Ces articles de la rubrique « Ailleurs sur le web » sont publiés à titre d'information et n'engagent pas la Tendance CLAIRE.
Entretien avec Plínio de Arruda Sampaio Jr conduit par Alexandre Haubrich
Cet entretien a été réalisé, le 8 décembre 2015, quelques jours avant le remplacement de Joaquim Levy, ministre des Finances, sélectionné en novembre 2014 par Dilma Rousseff, fraîchement réélue en octobre 2014. Joaquim Levy venait (et y retourne) du milieu de la finance. Il était chéri par la banque et les fonds d’investissement pour son attachement à prendre les mesures nécessaires afin d’assurer le paiement de la dette interne et externe brésilienne qui profite au mieux à ses propriétaires nationaux et autres créanciers internationaux. La carrière de Joaquim Levy a été balisée par son poste de président de Bradesco Asset Management, une filiale de Bradesco, la deuxième banque privée du Brésil.
Face à la déroute accomplie du PT et de Dilma Rousseff, une réflexion sérieuse sur la rapidité de l’avilissement protéiforme du Parti des travailleurs (PT) serait utile.

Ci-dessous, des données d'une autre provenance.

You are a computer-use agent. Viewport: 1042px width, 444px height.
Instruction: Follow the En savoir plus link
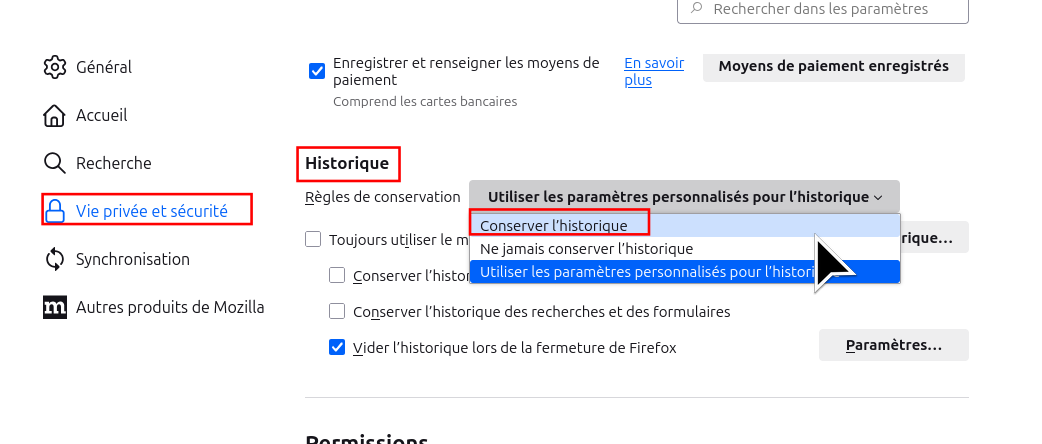pyautogui.click(x=653, y=71)
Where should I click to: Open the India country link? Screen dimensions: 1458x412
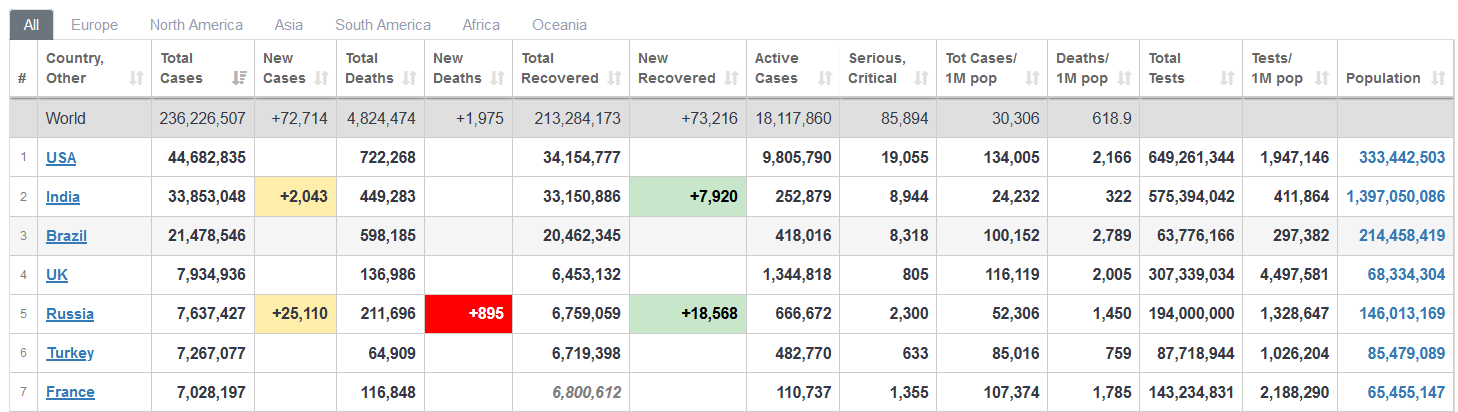click(x=63, y=197)
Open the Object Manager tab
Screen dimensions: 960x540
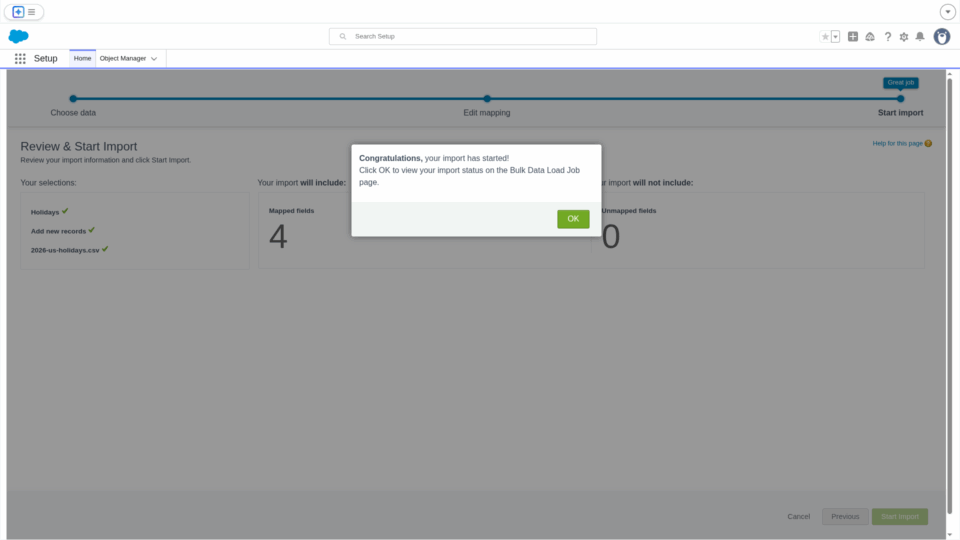tap(122, 58)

En particulier de la part de ceux qui, se qualifiant militants de la «gauche radicale», manifestaient leur appui, en 2002, à la nomination – par le néoprésident Lula – de Miguel Rossetto comme ministre de la «réforme agraire». Il a exercé son mandat de 2003 à 2006. Ce ministre d’une supposée réforme agraire – dont les plans remarquables élaborés par Plinio de Arruda Sampaio, disparu en 2014, ont de suite été trahis – était placé de facto sous les ordres d’un autre ministre. Celui de l’agro-business, un des grands propriétaires terriens du Brésil: Roberto Rodrigues, leader de l’agronégoce et président de la «prestigieuse» Sociedad Rural de Brasil y de la Asociación Brasileña de Agronegocio. En poste de 2003 à 2006! L’histoire peut être, parfois, source de méditation, si ce n’est d’intelligence des processus socio-politiques.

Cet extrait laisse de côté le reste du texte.